The Correct Option is B

Step 1: Decomposition Reaction: Only \( \text{NaHCO}_3 \) decomposes. \[ 2\text{NaHCO}_3 \to \text{Na}_2\text{CO}_3 + \text{H}_2\text{O} + \text{CO}_2 \] Mass loss is due to \( \text{H}_2\text{O} \) and \( \text{CO}_2 \).
Step 2: Stoichiometry: 2 moles of \( \text{NaHCO}_3 \) ($2 \times 84 = 168$ g) produce 1 mole \( \text{H}_2\text{O} \) (18g) + 1 mole \( \text{CO}_2 \) (44g). Total mass loss for 168 g reactant = \( 18 + 44 = 62 \) g.
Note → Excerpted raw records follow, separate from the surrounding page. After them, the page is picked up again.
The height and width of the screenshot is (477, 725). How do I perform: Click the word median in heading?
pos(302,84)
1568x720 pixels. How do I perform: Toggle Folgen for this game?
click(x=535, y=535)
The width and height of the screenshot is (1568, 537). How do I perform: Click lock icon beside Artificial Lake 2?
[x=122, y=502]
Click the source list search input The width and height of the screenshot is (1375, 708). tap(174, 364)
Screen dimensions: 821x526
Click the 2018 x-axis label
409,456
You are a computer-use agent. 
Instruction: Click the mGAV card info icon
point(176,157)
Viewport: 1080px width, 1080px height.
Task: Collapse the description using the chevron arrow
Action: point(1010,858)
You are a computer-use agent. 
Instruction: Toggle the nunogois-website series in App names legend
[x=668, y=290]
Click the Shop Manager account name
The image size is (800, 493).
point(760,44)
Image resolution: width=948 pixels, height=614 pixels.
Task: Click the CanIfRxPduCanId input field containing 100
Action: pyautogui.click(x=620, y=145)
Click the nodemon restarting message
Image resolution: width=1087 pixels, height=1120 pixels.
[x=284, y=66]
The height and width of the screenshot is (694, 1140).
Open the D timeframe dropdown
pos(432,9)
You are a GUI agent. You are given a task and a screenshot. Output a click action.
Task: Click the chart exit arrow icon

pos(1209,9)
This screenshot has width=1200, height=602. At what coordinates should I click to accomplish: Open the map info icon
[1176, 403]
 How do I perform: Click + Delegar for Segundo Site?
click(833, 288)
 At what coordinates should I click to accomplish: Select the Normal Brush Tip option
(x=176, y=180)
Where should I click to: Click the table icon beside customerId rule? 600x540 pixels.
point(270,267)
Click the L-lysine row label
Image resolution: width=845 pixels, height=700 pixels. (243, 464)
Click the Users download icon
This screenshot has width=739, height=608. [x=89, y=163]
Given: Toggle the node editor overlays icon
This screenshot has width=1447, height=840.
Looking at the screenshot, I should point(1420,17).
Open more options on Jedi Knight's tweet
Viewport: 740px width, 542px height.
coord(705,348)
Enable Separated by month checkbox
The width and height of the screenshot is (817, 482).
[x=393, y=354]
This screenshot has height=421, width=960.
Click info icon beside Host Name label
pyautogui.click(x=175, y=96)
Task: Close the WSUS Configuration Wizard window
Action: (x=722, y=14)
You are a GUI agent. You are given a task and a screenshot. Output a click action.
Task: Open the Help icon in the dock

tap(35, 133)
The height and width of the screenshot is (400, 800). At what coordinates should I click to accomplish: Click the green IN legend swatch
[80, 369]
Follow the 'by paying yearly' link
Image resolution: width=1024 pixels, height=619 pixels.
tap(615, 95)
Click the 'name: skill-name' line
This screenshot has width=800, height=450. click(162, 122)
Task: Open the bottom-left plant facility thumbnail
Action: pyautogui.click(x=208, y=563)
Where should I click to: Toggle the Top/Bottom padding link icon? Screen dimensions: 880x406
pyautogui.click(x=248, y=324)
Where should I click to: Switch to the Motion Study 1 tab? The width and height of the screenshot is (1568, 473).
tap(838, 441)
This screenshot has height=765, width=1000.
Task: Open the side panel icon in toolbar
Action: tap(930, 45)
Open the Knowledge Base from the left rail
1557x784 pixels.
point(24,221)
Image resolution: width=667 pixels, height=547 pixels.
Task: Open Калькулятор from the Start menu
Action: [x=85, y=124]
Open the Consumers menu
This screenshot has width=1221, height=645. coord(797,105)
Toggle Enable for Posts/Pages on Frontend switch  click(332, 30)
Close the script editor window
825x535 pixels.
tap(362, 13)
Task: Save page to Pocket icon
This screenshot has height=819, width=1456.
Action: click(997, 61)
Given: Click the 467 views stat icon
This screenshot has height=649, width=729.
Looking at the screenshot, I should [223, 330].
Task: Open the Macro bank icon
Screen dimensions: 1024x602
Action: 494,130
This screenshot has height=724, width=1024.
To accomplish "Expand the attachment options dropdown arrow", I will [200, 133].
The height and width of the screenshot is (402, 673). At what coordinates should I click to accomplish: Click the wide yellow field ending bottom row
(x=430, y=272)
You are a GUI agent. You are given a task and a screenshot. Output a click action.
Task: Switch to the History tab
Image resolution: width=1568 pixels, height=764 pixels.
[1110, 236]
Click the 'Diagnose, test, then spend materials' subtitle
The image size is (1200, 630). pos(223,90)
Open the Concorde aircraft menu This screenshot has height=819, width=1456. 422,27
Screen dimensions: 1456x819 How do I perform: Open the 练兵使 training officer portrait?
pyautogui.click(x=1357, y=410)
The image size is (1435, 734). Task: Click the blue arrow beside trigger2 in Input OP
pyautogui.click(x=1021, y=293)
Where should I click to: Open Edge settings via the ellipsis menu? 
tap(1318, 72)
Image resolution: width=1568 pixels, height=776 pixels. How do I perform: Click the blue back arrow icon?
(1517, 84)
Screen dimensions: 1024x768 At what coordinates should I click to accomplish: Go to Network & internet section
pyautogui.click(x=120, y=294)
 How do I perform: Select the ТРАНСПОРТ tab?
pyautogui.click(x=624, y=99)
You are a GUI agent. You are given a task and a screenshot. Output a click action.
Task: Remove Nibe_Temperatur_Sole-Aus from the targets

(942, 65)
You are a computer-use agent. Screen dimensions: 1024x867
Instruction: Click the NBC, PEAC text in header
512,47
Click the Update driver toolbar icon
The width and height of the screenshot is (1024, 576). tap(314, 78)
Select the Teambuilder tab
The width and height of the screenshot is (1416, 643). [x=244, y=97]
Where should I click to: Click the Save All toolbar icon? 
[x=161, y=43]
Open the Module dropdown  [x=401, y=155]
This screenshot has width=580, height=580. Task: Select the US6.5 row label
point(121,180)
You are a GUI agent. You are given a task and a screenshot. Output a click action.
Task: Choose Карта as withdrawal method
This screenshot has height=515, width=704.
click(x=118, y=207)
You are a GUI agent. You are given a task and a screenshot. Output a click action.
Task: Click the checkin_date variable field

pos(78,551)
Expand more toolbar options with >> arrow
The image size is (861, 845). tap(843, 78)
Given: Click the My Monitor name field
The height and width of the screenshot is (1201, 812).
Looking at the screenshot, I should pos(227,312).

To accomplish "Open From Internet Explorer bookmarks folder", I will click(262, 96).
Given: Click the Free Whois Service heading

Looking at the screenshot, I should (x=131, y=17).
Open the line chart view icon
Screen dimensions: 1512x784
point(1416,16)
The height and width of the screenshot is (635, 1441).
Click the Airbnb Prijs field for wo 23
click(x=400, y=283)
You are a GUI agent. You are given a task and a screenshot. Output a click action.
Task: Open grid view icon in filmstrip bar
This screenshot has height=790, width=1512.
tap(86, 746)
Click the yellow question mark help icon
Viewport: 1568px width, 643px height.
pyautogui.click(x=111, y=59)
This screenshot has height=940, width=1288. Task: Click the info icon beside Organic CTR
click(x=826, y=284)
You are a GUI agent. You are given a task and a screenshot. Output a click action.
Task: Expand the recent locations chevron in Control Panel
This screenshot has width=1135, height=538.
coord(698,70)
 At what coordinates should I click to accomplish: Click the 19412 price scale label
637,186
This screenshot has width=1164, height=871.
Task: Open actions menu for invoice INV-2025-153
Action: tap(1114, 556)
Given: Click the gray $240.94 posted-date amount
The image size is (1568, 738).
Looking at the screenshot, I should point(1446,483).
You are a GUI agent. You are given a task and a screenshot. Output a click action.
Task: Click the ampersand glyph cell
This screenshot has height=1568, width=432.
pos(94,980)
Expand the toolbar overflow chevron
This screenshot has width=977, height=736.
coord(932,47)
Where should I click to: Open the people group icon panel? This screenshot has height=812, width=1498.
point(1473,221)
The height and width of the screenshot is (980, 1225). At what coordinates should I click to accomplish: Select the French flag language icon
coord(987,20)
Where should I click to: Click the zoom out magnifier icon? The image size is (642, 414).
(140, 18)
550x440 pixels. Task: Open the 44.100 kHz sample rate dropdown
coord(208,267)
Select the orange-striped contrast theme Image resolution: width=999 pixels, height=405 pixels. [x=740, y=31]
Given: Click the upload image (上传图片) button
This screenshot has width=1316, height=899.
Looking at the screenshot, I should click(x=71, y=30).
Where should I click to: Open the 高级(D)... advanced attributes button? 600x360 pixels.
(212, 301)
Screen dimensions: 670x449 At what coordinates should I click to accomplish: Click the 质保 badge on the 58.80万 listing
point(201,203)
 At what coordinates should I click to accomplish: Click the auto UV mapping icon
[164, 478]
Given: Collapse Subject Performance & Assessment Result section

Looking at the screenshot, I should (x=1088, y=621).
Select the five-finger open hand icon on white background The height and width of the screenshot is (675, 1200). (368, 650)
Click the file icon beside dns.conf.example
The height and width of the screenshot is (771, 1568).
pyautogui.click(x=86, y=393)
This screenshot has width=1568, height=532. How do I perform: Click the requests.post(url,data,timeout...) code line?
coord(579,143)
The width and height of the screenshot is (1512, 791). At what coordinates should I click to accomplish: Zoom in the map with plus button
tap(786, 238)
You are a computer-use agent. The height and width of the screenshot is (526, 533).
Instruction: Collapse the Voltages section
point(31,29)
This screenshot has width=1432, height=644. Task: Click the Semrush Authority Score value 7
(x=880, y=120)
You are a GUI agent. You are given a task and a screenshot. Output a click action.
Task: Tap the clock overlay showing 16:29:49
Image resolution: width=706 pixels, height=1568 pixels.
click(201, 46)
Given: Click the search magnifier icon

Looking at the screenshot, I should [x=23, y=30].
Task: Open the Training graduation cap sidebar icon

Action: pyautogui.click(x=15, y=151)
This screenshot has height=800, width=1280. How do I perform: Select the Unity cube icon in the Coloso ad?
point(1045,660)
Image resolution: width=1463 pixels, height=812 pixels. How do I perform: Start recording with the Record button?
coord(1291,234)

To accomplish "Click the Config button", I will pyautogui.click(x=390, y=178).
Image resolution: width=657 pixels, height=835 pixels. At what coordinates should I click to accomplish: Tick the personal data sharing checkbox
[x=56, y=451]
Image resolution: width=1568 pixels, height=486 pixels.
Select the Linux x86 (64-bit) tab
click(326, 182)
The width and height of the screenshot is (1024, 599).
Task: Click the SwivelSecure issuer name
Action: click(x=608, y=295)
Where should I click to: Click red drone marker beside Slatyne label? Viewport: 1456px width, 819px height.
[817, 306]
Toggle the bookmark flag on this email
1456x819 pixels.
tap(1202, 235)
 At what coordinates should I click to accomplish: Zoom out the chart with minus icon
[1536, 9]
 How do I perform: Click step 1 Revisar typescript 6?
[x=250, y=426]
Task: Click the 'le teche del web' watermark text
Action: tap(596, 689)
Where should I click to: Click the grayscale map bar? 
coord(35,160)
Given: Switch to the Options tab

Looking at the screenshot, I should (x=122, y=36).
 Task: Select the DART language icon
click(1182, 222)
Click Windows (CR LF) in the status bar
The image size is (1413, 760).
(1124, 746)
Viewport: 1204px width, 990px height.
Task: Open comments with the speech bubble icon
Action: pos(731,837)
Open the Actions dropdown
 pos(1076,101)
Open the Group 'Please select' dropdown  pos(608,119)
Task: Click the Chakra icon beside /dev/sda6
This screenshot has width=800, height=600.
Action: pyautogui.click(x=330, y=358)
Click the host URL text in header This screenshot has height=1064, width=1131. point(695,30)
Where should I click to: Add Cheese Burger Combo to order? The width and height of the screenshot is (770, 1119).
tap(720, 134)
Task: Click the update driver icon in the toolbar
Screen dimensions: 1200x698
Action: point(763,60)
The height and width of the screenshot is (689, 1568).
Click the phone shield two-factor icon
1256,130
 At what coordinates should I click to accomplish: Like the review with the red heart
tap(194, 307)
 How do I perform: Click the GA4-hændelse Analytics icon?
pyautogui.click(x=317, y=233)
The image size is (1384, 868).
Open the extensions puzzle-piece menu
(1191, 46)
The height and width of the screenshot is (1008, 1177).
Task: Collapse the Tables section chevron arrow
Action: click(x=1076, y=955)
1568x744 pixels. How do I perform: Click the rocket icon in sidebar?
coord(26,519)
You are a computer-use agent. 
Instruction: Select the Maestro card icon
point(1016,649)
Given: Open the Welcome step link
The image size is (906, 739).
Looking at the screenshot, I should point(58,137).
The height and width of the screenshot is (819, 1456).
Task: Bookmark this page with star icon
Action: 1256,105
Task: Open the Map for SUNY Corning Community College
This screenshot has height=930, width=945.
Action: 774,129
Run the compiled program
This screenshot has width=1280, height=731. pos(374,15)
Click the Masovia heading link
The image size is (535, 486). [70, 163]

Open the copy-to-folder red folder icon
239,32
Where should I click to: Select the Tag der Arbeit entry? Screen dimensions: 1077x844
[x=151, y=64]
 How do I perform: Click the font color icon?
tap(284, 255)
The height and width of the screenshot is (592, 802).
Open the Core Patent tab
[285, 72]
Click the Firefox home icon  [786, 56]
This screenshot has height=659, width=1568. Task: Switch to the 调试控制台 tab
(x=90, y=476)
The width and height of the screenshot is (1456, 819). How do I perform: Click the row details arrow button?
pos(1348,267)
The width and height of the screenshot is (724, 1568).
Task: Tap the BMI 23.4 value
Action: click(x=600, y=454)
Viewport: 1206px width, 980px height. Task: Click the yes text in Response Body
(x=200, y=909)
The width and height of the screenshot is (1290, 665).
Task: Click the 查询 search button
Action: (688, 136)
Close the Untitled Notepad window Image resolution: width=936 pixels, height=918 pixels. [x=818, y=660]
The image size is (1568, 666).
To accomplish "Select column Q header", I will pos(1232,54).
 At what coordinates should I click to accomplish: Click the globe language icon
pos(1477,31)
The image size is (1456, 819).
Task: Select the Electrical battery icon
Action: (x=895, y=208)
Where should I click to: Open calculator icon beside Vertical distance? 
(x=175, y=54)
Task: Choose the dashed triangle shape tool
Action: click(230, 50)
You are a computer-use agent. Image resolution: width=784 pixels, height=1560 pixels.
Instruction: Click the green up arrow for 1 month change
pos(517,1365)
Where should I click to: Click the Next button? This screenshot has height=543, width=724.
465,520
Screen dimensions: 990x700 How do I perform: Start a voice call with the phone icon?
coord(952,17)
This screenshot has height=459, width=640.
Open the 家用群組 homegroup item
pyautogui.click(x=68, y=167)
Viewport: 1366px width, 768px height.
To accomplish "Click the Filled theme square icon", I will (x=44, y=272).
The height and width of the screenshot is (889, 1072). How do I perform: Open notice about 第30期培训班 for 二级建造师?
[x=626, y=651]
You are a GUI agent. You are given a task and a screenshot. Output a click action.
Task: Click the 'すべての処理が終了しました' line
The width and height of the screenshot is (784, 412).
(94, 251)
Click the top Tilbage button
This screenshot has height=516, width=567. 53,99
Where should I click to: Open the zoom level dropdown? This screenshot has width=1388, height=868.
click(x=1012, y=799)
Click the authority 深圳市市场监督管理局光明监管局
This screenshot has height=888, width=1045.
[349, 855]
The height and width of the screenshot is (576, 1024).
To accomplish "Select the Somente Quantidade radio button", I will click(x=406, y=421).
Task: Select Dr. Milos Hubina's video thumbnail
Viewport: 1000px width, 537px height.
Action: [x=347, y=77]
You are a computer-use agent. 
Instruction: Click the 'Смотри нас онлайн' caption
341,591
Step 3: Calculate Mass of \( \text{NaHCO}_3 \): Given loss = 0.62 g. Mass of \( \text{NaHCO}_3 \) = \( \frac{168}{62} \times 0.62 = 1.68 \) g.
Step 4: Percentage of \( \text{Na}_2\text{CO}_3 \): Total mass = 4.0 g. Mass of \( \text{Na}_2\text{CO}_3 \) = \( 4.0 - 1.68 = 2.32 \) g. Percentage = \( \frac{2.32}{4.0} \times 100 = 58% \).